I'm developing an application using Next.js for the frontend and ASP.NET Core for the backend. The application has a large menu structure, and I need to implement role-based access control so that different users see different menu items based on their permissions.
I'm trying to decide the best approach to manage this menu data in terms of both performance and maintainability:
Store the menu structure in the frontend (hardcoded data), which might simplify the frontend code but may become challenging as the menu grows and user permissions need updates.
Store the menu in a database, which could provide more flexibility for changes and permissions, as well as easy updates across different user roles. But it may add complexity, and I’m concerned about the performance impact of querying the database for menu data every time a user logs in.
Here are my main considerations:
Ease of updating the menu structure as requirements change. Performance impacts of fetching the menu structure from the database. Ease of managing user permissions based on roles. What are the best practices in this situation? Should I store the menu data in the database or hardcode it in the frontend for optimal manageability and scalability?
Any advice or guidance would be greatly appreciated. Thanks!
My idea is that we could bind menu to roles and store the menus in database as I worked on a portal project which also took this solution. Some of the menus are hardcoded in frontend such as Home Page, Dashboard, and those menus are available for all users even if there's no account signed in so that we could add menus into Nav Bar for different users dynamically.
In my humble opinion, no matter which way we choose to use, the database is required to store users, roles, menus, user-role and role-menu. Then the app could dynamically show different menus for different users based on their role. And the biggest difference between the 2 approaches(hard code menus in frontend app or dynamically add menus) is whether we want the frontend app to do "hide" operation or "add menu" operation. "Add" operation only need to have a foreach loop to generate menu tree and add them in Menu Nav Bar, but "hide" operation requires to control the "IsHidden" attribute for all the menus and it will bring much trouble for long-time management.
Assuming one day we need to add/update a menu and its relationship with role, if we add menus dynamically, we just need to change the data stored in database, no need to change the frontend. But if we hard code in frontend, we need to change the database and then change the "IsHidden" logic in frontend too.

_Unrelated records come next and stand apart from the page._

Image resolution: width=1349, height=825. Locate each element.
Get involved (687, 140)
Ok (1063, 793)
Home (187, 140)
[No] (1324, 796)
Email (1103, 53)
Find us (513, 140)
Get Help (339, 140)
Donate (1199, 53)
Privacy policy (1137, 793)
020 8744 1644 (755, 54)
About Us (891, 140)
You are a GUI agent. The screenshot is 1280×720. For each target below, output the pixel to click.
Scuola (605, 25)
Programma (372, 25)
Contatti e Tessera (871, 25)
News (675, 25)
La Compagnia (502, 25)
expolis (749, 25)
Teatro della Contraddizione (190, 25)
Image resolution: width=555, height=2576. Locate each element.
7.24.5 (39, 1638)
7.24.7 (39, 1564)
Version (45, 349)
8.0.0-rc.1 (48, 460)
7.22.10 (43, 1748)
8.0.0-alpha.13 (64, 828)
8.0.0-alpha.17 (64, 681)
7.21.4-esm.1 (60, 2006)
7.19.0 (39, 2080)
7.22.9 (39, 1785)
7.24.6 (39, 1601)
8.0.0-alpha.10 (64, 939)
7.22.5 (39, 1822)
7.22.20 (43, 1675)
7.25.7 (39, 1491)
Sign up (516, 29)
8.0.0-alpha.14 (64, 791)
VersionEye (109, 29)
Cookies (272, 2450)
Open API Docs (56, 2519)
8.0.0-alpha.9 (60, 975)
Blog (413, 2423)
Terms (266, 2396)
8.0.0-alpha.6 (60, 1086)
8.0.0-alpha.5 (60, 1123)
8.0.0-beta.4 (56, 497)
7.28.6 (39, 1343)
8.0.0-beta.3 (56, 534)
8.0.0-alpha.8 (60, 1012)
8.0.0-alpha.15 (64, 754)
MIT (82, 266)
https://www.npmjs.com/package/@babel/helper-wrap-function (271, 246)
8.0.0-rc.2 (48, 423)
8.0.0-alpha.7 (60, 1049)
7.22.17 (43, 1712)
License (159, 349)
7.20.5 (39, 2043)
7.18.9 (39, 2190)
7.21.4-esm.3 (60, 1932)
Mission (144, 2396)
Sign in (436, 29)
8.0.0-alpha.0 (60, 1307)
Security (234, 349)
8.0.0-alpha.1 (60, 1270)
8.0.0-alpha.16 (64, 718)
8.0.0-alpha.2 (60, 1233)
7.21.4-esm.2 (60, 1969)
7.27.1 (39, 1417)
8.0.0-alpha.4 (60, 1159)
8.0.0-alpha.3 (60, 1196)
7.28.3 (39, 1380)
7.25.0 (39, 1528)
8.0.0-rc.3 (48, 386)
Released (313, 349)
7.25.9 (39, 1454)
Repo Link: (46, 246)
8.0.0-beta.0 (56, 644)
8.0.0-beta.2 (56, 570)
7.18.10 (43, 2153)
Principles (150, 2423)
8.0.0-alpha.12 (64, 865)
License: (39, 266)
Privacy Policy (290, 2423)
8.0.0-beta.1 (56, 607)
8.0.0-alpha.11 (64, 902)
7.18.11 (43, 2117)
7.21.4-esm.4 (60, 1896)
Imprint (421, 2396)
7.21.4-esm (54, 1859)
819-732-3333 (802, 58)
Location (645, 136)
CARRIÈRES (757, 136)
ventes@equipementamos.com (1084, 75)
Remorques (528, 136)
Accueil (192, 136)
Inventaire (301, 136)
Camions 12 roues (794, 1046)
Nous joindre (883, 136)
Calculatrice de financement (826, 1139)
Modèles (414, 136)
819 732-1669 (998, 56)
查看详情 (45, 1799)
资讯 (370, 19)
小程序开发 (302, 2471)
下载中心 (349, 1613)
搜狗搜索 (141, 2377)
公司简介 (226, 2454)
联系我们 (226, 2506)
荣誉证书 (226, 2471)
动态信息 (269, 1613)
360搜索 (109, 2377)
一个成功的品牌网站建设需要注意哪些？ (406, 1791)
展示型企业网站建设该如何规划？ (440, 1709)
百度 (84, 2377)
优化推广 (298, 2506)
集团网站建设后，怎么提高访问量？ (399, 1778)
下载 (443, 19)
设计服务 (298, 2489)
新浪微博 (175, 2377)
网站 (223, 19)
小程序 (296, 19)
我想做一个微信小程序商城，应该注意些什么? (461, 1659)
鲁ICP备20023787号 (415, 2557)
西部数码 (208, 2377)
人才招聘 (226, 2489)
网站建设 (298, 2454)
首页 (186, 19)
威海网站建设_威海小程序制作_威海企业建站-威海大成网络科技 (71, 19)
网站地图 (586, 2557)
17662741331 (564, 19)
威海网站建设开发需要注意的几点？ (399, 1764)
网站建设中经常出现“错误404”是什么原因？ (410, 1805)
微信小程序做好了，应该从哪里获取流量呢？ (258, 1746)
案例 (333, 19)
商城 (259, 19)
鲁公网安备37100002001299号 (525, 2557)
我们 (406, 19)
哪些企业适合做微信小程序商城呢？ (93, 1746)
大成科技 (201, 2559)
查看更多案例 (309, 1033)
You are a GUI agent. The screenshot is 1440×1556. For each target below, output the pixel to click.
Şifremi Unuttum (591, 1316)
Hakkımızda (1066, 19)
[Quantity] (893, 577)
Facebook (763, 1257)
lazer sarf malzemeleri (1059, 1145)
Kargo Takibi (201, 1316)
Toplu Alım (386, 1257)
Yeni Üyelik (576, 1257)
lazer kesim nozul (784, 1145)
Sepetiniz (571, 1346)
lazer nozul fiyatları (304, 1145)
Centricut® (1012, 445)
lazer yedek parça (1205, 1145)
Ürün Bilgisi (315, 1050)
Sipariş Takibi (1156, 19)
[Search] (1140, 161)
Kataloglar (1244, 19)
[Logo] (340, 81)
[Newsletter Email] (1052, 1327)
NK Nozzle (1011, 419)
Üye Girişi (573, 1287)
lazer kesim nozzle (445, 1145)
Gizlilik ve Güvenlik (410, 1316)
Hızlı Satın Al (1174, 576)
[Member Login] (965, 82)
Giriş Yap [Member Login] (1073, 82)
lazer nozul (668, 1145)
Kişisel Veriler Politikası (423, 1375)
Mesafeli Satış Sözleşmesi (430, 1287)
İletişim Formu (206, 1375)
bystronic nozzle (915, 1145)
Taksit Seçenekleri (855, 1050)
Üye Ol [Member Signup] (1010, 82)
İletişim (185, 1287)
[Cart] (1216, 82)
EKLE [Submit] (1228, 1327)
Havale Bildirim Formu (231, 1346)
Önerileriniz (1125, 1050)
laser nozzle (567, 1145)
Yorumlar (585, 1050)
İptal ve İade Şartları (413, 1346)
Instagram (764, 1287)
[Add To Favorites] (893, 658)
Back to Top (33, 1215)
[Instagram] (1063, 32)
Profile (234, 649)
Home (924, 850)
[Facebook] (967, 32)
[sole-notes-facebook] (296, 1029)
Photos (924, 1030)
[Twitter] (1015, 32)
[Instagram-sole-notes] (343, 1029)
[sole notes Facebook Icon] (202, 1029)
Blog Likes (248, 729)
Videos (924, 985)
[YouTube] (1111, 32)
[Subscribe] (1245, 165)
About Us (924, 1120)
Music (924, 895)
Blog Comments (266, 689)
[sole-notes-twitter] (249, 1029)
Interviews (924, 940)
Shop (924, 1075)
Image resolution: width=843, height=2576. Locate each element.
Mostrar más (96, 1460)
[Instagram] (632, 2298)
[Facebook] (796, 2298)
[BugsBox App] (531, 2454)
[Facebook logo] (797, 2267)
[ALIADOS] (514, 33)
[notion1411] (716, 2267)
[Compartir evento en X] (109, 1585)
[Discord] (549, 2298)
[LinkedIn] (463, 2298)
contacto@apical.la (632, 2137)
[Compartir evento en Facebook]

Both of the 2 approaches require a login request for user sign in, and the response should contain user information and menu information. Hard code menus requires a list of Boolean result for menus, while Adding-Menu requires to contain the menu url which is used for creating <a href="url">menu name</a>
and the parent-child menu relationship if you want to show sub menu at the same time. More data in the response means more cost in data transfer and more time for querying from the database but it won't degrade performance seriously.